**BRIEF**
Repeat the entire listing exactly.

**RECORDS FOR THE TASK**

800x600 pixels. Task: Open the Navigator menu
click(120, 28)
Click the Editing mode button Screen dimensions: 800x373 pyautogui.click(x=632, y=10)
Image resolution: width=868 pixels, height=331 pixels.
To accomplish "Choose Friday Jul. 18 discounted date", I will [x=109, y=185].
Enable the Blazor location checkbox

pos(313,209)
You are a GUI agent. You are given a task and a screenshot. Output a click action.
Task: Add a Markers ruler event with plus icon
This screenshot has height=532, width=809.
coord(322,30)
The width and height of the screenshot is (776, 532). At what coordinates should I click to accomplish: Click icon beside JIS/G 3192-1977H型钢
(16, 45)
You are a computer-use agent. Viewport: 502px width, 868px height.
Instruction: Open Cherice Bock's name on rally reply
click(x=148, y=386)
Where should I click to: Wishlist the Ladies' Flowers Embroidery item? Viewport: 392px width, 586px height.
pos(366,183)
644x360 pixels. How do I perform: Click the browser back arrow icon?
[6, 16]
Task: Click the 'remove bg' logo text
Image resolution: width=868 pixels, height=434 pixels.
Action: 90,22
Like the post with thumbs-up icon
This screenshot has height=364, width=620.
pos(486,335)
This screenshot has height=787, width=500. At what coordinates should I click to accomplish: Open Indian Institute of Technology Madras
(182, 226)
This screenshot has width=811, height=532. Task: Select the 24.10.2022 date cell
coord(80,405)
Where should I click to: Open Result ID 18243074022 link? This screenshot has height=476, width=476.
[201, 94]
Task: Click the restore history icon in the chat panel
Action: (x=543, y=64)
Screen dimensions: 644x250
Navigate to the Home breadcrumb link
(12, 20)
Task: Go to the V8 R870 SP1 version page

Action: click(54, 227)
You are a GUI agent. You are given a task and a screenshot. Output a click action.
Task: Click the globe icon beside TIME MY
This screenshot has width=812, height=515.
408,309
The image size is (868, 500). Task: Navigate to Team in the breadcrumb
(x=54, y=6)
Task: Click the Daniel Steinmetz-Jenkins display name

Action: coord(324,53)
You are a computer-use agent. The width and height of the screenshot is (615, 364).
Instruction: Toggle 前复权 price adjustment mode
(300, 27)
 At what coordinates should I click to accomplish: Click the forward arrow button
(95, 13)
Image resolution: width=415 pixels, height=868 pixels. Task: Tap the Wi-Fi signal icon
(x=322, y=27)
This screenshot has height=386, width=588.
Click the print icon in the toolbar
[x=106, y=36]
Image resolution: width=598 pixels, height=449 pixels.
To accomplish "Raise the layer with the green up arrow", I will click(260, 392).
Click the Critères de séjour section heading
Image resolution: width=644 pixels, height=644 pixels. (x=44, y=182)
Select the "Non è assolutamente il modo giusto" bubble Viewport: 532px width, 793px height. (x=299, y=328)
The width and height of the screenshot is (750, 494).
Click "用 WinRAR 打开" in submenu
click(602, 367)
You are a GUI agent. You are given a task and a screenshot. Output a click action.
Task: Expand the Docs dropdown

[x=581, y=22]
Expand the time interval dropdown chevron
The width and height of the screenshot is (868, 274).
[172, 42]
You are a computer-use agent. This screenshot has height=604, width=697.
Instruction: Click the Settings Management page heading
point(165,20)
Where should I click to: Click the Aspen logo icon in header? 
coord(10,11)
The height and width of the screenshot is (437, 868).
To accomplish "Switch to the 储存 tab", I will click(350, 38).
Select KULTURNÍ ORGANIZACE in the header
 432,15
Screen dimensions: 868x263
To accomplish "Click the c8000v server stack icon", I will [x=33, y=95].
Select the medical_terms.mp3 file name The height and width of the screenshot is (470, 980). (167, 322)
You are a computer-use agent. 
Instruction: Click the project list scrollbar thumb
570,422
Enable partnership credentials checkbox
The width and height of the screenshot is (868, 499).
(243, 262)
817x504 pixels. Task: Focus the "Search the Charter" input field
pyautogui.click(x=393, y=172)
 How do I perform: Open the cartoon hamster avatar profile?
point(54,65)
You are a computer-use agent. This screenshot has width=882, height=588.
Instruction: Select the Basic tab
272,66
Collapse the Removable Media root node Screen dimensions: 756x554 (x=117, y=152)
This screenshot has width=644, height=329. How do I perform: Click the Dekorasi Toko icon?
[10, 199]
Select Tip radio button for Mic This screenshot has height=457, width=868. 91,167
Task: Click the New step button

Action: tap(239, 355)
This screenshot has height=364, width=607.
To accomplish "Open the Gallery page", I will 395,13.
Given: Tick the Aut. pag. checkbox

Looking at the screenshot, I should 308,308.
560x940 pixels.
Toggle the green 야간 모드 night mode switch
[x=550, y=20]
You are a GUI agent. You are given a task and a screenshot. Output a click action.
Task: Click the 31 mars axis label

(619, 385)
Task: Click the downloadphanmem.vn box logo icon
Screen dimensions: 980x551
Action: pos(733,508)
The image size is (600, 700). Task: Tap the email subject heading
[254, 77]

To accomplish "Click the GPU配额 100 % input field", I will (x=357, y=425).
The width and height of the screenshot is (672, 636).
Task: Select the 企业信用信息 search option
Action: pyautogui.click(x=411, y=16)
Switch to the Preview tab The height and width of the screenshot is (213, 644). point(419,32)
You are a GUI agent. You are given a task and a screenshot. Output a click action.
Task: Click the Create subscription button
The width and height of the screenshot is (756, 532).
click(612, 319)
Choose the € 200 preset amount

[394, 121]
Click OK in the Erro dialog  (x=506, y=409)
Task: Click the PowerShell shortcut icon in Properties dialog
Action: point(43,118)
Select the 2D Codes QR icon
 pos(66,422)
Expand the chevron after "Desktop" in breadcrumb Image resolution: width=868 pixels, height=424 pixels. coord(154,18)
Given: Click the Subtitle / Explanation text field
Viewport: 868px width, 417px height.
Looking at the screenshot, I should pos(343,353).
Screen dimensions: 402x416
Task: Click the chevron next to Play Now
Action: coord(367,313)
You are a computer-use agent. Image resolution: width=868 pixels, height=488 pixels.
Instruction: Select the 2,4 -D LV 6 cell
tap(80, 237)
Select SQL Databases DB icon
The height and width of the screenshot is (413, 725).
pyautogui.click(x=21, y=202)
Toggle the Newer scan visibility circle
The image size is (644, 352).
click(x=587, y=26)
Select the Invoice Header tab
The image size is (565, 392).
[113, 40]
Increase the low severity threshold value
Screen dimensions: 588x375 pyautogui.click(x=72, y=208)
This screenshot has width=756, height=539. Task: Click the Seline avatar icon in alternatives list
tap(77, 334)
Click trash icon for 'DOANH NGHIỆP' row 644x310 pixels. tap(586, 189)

**RESPONSE TO THIS EXERCISE**
800x600 pixels. Task: Open the Navigator menu
click(120, 28)
Click the Editing mode button Screen dimensions: 800x373 pyautogui.click(x=632, y=10)
Image resolution: width=868 pixels, height=331 pixels.
To accomplish "Choose Friday Jul. 18 discounted date", I will [x=109, y=185].
Enable the Blazor location checkbox

pos(313,209)
You are a GUI agent. You are given a task and a screenshot. Output a click action.
Task: Add a Markers ruler event with plus icon
This screenshot has height=532, width=809.
coord(322,30)
The width and height of the screenshot is (776, 532). At what coordinates should I click to accomplish: Click icon beside JIS/G 3192-1977H型钢
(16, 45)
You are a computer-use agent. Viewport: 502px width, 868px height.
Instruction: Open Cherice Bock's name on rally reply
click(x=148, y=386)
Where should I click to: Wishlist the Ladies' Flowers Embroidery item? Viewport: 392px width, 586px height.
pos(366,183)
644x360 pixels. How do I perform: Click the browser back arrow icon?
[6, 16]
Task: Click the 'remove bg' logo text
Image resolution: width=868 pixels, height=434 pixels.
Action: 90,22
Like the post with thumbs-up icon
This screenshot has height=364, width=620.
pos(486,335)
This screenshot has height=787, width=500. At what coordinates should I click to accomplish: Open Indian Institute of Technology Madras
(182, 226)
This screenshot has width=811, height=532. Task: Select the 24.10.2022 date cell
coord(80,405)
Where should I click to: Open Result ID 18243074022 link? This screenshot has height=476, width=476.
[201, 94]
Task: Click the restore history icon in the chat panel
Action: (x=543, y=64)
Screen dimensions: 644x250
Navigate to the Home breadcrumb link
(12, 20)
Task: Go to the V8 R870 SP1 version page

Action: click(54, 227)
You are a GUI agent. You are given a task and a screenshot. Output a click action.
Task: Click the globe icon beside TIME MY
This screenshot has width=812, height=515.
408,309
The image size is (868, 500). Task: Navigate to Team in the breadcrumb
(x=54, y=6)
Task: Click the Daniel Steinmetz-Jenkins display name

Action: coord(324,53)
You are a computer-use agent. The width and height of the screenshot is (615, 364).
Instruction: Toggle 前复权 price adjustment mode
(300, 27)
 At what coordinates should I click to accomplish: Click the forward arrow button
(95, 13)
Image resolution: width=415 pixels, height=868 pixels. Task: Tap the Wi-Fi signal icon
(x=322, y=27)
This screenshot has height=386, width=588.
Click the print icon in the toolbar
[x=106, y=36]
Image resolution: width=598 pixels, height=449 pixels.
To accomplish "Raise the layer with the green up arrow", I will click(260, 392).
Click the Critères de séjour section heading
Image resolution: width=644 pixels, height=644 pixels. (x=44, y=182)
Select the "Non è assolutamente il modo giusto" bubble Viewport: 532px width, 793px height. (x=299, y=328)
The width and height of the screenshot is (750, 494).
Click "用 WinRAR 打开" in submenu
click(602, 367)
You are a GUI agent. You are given a task and a screenshot. Output a click action.
Task: Expand the Docs dropdown

[x=581, y=22]
Expand the time interval dropdown chevron
The width and height of the screenshot is (868, 274).
[172, 42]
You are a computer-use agent. This screenshot has height=604, width=697.
Instruction: Click the Settings Management page heading
point(165,20)
Where should I click to: Click the Aspen logo icon in header? 
coord(10,11)
The height and width of the screenshot is (437, 868).
To accomplish "Switch to the 储存 tab", I will click(350, 38).
Select KULTURNÍ ORGANIZACE in the header
 432,15
Screen dimensions: 868x263
To accomplish "Click the c8000v server stack icon", I will [x=33, y=95].
Select the medical_terms.mp3 file name The height and width of the screenshot is (470, 980). (167, 322)
You are a computer-use agent. 
Instruction: Click the project list scrollbar thumb
570,422
Enable partnership credentials checkbox
The width and height of the screenshot is (868, 499).
(243, 262)
817x504 pixels. Task: Focus the "Search the Charter" input field
pyautogui.click(x=393, y=172)
 How do I perform: Open the cartoon hamster avatar profile?
point(54,65)
You are a computer-use agent. This screenshot has width=882, height=588.
Instruction: Select the Basic tab
272,66
Collapse the Removable Media root node Screen dimensions: 756x554 (x=117, y=152)
This screenshot has width=644, height=329. How do I perform: Click the Dekorasi Toko icon?
[10, 199]
Select Tip radio button for Mic This screenshot has height=457, width=868. 91,167
Task: Click the New step button

Action: tap(239, 355)
This screenshot has height=364, width=607.
To accomplish "Open the Gallery page", I will 395,13.
Given: Tick the Aut. pag. checkbox

Looking at the screenshot, I should 308,308.
560x940 pixels.
Toggle the green 야간 모드 night mode switch
[x=550, y=20]
You are a GUI agent. You are given a task and a screenshot. Output a click action.
Task: Click the 31 mars axis label

(619, 385)
Task: Click the downloadphanmem.vn box logo icon
Screen dimensions: 980x551
Action: pos(733,508)
The image size is (600, 700). Task: Tap the email subject heading
[254, 77]

To accomplish "Click the GPU配额 100 % input field", I will (x=357, y=425).
The width and height of the screenshot is (672, 636).
Task: Select the 企业信用信息 search option
Action: pyautogui.click(x=411, y=16)
Switch to the Preview tab The height and width of the screenshot is (213, 644). point(419,32)
You are a GUI agent. You are given a task and a screenshot. Output a click action.
Task: Click the Create subscription button
The width and height of the screenshot is (756, 532).
click(612, 319)
Choose the € 200 preset amount

[394, 121]
Click OK in the Erro dialog  (x=506, y=409)
Task: Click the PowerShell shortcut icon in Properties dialog
Action: point(43,118)
Select the 2D Codes QR icon
 pos(66,422)
Expand the chevron after "Desktop" in breadcrumb Image resolution: width=868 pixels, height=424 pixels. coord(154,18)
Given: Click the Subtitle / Explanation text field
Viewport: 868px width, 417px height.
Looking at the screenshot, I should pos(343,353).
Screen dimensions: 402x416
Task: Click the chevron next to Play Now
Action: coord(367,313)
You are a computer-use agent. Image resolution: width=868 pixels, height=488 pixels.
Instruction: Select the 2,4 -D LV 6 cell
tap(80, 237)
Select SQL Databases DB icon
The height and width of the screenshot is (413, 725).
pyautogui.click(x=21, y=202)
Toggle the Newer scan visibility circle
The image size is (644, 352).
click(x=587, y=26)
Select the Invoice Header tab
The image size is (565, 392).
[113, 40]
Increase the low severity threshold value
Screen dimensions: 588x375 pyautogui.click(x=72, y=208)
This screenshot has width=756, height=539. Task: Click the Seline avatar icon in alternatives list
tap(77, 334)
Click trash icon for 'DOANH NGHIỆP' row 644x310 pixels. tap(586, 189)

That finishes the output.